To the best of our knowledge, this is the first work to examine the effectiveness of LLMs in generating natural language explanations for logical rules. We mined the rules by the AMIE 3.5.1 algorithm, the latest version released in 2024, using the widely used cross-domain benchmark dataset FB15k-237 [4] and two properly preprocessed large-scale variants of the Freebase dataset, FB-CVTREV and FB+CVT-REV [18] (Section 2). We investigated a range of prompting strategies, such as zero and few-shot prompting [10], incorporating an instance of the rule, including variable entity types and Chain-of-Thought (CoT) reasoning [20] (Section 3). To evaluate the quality of the generated explanations, we conducted detailed human evaluations based on criteria such as correctness, clarity, and hallucination. Additionally, we explored the potential of LLM-as-ajudge [23] for this task (Section 4). Our findings indicate that combining CoT prompting with variable type information yields the most accurate and readable explanations. Overall, our findings highlight a promising direction for this task. We conclude the work and outline potential avenues for future research in Section 5. All the scripts and data produced from this work are available from our GitHub repository at https://github.com/idirlab/KGRule2NL.
Phase 2: Utilizing Variable Entity Types in The Prompt This phase initially incorporated rule instantiations into the prompt design.

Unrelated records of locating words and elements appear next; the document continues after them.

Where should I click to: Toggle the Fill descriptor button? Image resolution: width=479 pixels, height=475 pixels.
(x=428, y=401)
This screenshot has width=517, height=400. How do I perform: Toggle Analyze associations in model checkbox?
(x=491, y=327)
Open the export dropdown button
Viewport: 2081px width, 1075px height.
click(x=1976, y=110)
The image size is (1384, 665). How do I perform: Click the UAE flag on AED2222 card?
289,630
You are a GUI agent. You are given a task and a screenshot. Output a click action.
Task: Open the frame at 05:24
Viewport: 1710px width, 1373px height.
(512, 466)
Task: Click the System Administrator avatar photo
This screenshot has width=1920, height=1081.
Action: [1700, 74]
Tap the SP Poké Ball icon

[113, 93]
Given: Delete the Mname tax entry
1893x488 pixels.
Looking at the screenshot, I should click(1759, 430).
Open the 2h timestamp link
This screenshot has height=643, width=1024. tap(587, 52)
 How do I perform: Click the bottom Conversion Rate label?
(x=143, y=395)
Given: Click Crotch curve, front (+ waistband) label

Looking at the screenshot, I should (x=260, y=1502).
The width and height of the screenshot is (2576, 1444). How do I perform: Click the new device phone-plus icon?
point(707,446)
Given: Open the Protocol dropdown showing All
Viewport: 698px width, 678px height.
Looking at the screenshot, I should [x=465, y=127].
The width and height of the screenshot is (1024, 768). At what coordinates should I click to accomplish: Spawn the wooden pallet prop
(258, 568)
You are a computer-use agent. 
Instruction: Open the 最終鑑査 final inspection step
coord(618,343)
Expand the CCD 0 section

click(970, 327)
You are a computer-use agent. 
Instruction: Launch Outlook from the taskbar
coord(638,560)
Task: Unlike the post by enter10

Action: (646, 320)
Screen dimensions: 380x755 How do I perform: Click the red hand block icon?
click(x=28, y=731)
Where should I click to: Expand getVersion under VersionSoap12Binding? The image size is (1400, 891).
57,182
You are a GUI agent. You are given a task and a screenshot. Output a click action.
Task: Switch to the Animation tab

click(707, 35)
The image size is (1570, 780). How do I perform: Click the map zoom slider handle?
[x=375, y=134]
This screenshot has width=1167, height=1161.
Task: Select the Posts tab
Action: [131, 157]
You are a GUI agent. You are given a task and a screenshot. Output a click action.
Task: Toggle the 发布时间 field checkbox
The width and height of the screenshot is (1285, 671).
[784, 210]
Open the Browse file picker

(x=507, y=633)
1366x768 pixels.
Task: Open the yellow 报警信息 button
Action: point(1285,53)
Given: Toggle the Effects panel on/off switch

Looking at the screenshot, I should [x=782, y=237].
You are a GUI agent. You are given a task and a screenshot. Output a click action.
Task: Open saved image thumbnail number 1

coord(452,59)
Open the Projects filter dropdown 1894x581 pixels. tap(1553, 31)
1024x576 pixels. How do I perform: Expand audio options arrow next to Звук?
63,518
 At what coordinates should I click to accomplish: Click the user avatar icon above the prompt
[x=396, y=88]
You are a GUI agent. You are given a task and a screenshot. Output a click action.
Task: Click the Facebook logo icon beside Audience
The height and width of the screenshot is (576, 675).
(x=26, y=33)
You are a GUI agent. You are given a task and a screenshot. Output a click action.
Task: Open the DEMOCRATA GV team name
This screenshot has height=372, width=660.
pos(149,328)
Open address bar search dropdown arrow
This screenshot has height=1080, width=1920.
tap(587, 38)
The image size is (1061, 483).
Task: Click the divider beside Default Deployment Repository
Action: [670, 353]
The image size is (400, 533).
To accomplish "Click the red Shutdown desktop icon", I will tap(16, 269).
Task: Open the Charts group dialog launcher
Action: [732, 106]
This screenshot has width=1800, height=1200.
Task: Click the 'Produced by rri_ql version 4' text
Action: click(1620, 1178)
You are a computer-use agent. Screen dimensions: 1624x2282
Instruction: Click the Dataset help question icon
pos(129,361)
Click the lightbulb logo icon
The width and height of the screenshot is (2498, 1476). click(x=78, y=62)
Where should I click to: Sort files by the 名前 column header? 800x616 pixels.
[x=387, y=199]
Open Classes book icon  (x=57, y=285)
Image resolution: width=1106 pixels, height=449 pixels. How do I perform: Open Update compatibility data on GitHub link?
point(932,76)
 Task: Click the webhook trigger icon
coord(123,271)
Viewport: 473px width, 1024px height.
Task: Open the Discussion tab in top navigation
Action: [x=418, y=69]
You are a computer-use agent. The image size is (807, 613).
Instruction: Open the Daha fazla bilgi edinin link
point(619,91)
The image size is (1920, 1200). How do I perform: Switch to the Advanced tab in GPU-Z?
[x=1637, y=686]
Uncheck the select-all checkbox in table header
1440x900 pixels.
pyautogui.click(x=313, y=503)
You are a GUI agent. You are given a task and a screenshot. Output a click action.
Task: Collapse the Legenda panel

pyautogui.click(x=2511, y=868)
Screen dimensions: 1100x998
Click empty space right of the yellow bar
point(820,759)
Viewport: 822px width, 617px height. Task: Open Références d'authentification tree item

However, analysis of the generated explanations revealed persistent limitations in the model’s ability to identify variable entity types, leading us to adopt integration of these types in the prompt. For instance, in the rule ?b /time/event/instance_of_recurring_event World Series => World Series /sports/sports_championship/events ?b, World Series is a constant entity and ?b is a variable entity. In Freebase datasets, entities can belong to multiple types. Consequently, each variable entity is associated with a list of types. Given an edge type and its edge instances, there is almost a function that maps from the edge type to a type that all subjects in the edge instances belong to, and similarly, almost such a function for objects[18]. For the example above, the variable ?b’s types are either /time/event or /sports/sports_championship_event. For this phase, three annotators annotated 100 rules, rules with the highest head coverage, 50 top rules from FB-CVT-REV, and 50 from FB+CVT-REV. Unlike the previous phase, the annotators were asked to complete metric evaluations for explanations from both prompts, the zero-shot prompt as our baseline, and the prompt incorporating variable type. As discussed in Section 4, our findings show that providing variable type information significantly improved the model’s performance in generating accurate explanations.